◆ **HOW TO COMPLETE THIS TASK**: Which lines in the data below contain the string "tabs"? Show each one.

Start of MATERIAL FOR THE TASK

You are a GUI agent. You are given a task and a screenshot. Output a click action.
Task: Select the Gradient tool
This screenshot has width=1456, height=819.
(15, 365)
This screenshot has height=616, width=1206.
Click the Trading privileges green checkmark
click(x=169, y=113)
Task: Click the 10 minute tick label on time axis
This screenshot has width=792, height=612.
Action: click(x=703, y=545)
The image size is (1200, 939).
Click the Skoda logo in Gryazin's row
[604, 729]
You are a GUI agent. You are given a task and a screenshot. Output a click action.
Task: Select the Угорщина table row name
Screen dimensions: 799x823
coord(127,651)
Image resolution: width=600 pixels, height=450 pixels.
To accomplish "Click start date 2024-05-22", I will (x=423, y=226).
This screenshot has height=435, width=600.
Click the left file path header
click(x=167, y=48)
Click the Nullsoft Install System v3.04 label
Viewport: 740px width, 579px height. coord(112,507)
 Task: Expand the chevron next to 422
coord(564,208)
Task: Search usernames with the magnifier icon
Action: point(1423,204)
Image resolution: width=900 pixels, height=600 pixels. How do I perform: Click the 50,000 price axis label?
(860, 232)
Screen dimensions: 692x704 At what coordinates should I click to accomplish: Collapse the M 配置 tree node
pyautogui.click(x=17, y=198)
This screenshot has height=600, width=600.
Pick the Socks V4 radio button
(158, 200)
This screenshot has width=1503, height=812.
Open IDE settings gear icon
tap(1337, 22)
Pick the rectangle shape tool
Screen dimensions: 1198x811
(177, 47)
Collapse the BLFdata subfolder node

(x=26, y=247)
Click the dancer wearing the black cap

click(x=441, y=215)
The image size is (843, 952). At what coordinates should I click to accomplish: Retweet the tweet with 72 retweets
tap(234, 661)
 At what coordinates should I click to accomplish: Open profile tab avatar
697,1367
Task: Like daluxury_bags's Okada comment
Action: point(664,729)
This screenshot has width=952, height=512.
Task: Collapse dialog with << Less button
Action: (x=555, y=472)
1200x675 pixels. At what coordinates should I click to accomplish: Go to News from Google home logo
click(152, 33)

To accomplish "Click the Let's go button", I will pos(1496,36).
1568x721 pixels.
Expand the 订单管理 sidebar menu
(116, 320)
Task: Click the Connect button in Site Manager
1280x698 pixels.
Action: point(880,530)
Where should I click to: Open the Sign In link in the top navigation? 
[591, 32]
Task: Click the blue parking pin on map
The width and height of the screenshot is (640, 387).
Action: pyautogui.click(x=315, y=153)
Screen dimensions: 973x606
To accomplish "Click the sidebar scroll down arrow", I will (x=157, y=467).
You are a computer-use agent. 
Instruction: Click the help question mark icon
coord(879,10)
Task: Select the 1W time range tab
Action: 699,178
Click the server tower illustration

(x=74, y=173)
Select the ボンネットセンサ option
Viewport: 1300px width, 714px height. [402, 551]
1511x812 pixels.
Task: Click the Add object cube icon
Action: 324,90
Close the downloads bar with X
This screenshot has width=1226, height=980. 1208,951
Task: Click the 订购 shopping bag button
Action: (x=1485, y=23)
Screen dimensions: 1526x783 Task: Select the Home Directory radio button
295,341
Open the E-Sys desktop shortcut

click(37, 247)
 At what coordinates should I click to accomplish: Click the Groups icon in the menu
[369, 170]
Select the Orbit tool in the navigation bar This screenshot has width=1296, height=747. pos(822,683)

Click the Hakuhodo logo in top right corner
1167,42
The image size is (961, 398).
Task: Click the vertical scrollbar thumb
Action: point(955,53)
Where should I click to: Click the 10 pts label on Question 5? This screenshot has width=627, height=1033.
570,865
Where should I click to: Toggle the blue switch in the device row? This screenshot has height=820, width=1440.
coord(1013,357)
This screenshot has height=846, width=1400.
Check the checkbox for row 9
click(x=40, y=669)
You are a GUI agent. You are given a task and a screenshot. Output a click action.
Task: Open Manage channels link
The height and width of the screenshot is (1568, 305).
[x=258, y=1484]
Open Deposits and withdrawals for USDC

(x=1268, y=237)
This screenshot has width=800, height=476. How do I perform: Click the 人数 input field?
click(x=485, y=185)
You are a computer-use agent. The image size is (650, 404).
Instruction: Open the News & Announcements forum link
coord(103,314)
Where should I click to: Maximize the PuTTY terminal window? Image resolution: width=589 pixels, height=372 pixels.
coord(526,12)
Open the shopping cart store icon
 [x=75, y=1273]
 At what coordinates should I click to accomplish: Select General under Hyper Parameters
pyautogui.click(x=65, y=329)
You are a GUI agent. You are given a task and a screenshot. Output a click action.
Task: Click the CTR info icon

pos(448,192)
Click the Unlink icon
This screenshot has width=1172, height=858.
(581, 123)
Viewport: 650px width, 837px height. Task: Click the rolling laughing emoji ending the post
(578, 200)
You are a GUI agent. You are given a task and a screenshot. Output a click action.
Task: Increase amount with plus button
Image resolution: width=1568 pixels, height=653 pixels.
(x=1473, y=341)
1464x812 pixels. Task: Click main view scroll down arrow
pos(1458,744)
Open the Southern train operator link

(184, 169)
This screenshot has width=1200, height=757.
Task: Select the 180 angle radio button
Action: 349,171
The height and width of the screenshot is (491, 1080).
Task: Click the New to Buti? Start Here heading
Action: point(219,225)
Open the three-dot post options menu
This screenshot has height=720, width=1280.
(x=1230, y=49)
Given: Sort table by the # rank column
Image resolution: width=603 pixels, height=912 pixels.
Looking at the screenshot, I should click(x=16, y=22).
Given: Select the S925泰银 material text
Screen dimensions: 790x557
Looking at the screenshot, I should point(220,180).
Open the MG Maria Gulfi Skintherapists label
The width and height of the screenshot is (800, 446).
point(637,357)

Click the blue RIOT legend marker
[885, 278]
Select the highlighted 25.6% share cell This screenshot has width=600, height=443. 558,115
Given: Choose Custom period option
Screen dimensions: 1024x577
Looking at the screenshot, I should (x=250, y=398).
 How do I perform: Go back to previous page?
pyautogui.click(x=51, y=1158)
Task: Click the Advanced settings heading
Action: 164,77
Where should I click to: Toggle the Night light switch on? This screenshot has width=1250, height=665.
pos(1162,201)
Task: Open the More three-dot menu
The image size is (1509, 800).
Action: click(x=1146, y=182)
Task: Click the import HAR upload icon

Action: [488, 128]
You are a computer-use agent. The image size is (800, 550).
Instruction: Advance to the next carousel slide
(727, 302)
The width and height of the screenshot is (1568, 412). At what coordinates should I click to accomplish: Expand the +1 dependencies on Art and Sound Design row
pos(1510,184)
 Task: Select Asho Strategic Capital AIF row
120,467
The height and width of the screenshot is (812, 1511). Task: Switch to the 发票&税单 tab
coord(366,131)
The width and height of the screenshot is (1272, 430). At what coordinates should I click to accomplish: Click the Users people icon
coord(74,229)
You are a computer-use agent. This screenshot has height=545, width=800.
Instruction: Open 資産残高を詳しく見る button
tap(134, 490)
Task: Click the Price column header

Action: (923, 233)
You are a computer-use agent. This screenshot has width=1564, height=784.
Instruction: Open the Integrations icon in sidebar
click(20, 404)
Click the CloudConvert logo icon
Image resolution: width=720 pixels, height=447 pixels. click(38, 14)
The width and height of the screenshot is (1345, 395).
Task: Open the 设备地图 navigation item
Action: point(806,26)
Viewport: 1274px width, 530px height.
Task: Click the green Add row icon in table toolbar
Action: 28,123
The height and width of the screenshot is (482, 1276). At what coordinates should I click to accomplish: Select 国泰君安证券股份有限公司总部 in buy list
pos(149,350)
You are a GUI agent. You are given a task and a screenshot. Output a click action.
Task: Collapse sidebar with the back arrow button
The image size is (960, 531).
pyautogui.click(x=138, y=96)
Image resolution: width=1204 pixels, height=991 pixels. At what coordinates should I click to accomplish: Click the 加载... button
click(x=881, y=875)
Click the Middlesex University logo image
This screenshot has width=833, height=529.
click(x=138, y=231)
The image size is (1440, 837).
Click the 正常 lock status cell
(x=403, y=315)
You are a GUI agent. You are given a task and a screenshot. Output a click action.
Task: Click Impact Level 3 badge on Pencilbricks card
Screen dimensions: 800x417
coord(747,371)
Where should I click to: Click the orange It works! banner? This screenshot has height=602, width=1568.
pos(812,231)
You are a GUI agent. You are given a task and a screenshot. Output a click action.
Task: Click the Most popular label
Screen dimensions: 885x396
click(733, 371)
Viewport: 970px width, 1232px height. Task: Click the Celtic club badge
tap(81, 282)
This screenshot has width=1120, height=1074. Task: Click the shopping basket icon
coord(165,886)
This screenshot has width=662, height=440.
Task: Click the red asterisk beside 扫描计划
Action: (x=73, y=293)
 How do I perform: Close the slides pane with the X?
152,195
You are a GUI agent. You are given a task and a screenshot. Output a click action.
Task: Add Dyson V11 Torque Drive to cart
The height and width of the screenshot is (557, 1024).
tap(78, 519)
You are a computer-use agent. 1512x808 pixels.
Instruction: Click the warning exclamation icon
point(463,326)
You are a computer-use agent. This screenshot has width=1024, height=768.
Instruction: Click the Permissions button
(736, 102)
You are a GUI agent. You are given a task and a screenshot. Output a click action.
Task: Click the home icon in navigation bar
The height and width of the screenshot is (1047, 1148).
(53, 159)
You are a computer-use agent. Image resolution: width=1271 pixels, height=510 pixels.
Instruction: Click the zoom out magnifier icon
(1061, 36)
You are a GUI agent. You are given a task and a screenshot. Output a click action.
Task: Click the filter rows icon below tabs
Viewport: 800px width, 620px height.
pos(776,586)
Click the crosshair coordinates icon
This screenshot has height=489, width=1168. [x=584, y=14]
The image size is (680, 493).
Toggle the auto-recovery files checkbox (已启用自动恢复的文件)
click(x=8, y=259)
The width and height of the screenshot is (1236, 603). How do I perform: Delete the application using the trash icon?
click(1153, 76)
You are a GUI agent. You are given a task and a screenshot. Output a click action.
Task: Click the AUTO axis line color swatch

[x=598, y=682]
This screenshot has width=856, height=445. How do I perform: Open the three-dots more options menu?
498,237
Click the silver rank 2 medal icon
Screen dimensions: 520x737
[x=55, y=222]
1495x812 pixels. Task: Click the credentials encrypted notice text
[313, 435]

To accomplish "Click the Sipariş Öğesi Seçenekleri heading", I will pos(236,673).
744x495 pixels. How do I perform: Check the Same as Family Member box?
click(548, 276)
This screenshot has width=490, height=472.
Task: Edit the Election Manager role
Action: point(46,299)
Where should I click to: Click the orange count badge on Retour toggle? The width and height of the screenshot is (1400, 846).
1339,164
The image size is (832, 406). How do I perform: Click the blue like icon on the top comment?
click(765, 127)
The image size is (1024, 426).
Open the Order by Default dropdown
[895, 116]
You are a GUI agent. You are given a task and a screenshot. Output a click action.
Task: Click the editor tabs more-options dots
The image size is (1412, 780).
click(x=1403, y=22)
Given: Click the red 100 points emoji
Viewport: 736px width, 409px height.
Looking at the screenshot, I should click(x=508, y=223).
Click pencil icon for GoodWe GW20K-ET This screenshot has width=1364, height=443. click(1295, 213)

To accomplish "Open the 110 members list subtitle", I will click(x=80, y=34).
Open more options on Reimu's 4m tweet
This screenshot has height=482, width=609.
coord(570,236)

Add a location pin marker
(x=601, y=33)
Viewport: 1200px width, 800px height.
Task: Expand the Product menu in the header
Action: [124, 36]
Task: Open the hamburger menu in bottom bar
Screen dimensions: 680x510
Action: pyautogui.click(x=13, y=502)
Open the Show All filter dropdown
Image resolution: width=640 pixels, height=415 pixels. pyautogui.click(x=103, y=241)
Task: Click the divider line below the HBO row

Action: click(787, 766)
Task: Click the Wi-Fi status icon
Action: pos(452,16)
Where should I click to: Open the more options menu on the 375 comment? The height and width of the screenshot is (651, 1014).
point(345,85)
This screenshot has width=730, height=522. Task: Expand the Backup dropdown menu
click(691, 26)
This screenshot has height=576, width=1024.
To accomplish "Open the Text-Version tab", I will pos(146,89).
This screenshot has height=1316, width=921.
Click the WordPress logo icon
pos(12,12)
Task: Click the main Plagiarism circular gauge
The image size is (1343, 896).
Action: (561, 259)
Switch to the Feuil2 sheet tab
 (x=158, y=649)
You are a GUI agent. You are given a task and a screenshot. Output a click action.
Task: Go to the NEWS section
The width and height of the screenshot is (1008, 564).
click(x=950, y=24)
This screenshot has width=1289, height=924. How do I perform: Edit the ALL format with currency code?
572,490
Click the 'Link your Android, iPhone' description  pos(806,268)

End of MATERIAL FOR THE TASK

◆ **EXPECTED ANSWER**:
Task: Click the filter rows icon below tabs
Task: Click the editor tabs more-options dots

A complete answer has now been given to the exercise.